◆ WORK ITEM ◆
The records shown below are to be repeated exactly and completely.

◆ TASK INPUTS ◆
+++

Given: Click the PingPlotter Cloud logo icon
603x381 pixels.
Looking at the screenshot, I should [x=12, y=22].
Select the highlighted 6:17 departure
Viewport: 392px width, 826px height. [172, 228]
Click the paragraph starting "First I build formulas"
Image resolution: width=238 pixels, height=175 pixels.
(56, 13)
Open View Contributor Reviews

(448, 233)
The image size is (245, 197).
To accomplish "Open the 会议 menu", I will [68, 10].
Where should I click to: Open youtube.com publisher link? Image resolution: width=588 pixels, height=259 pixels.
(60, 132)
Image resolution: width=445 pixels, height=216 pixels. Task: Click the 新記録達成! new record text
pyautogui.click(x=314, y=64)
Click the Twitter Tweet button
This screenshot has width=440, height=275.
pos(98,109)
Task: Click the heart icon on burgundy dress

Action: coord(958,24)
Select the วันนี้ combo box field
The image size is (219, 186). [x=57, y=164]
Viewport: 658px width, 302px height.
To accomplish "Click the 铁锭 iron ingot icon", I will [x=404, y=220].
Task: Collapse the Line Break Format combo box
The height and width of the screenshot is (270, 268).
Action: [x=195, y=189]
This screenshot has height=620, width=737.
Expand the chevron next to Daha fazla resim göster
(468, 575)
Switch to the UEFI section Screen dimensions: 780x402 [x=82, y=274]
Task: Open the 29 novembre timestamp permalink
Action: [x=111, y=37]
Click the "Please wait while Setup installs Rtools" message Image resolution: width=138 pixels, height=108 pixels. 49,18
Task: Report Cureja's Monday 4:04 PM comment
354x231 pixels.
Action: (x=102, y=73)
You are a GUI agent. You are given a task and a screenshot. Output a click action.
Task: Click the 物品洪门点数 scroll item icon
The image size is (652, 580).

+++

◆ PROBLEM SOLUTION ◆
Given: Click the PingPlotter Cloud logo icon
603x381 pixels.
Looking at the screenshot, I should [x=12, y=22].
Select the highlighted 6:17 departure
Viewport: 392px width, 826px height. [172, 228]
Click the paragraph starting "First I build formulas"
Image resolution: width=238 pixels, height=175 pixels.
(56, 13)
Open View Contributor Reviews

(448, 233)
The image size is (245, 197).
To accomplish "Open the 会议 menu", I will [68, 10].
Where should I click to: Open youtube.com publisher link? Image resolution: width=588 pixels, height=259 pixels.
(60, 132)
Image resolution: width=445 pixels, height=216 pixels. Task: Click the 新記録達成! new record text
pyautogui.click(x=314, y=64)
Click the Twitter Tweet button
This screenshot has width=440, height=275.
pos(98,109)
Task: Click the heart icon on burgundy dress

Action: coord(958,24)
Select the วันนี้ combo box field
The image size is (219, 186). [x=57, y=164]
Viewport: 658px width, 302px height.
To accomplish "Click the 铁锭 iron ingot icon", I will [x=404, y=220].
Task: Collapse the Line Break Format combo box
The height and width of the screenshot is (270, 268).
Action: [x=195, y=189]
This screenshot has height=620, width=737.
Expand the chevron next to Daha fazla resim göster
(468, 575)
Switch to the UEFI section Screen dimensions: 780x402 [x=82, y=274]
Task: Open the 29 novembre timestamp permalink
Action: [x=111, y=37]
Click the "Please wait while Setup installs Rtools" message Image resolution: width=138 pixels, height=108 pixels. 49,18
Task: Report Cureja's Monday 4:04 PM comment
354x231 pixels.
Action: (x=102, y=73)
You are a GUI agent. You are given a task and a screenshot. Output a click action.
Task: Click the 物品洪门点数 scroll item icon
The image size is (652, 580).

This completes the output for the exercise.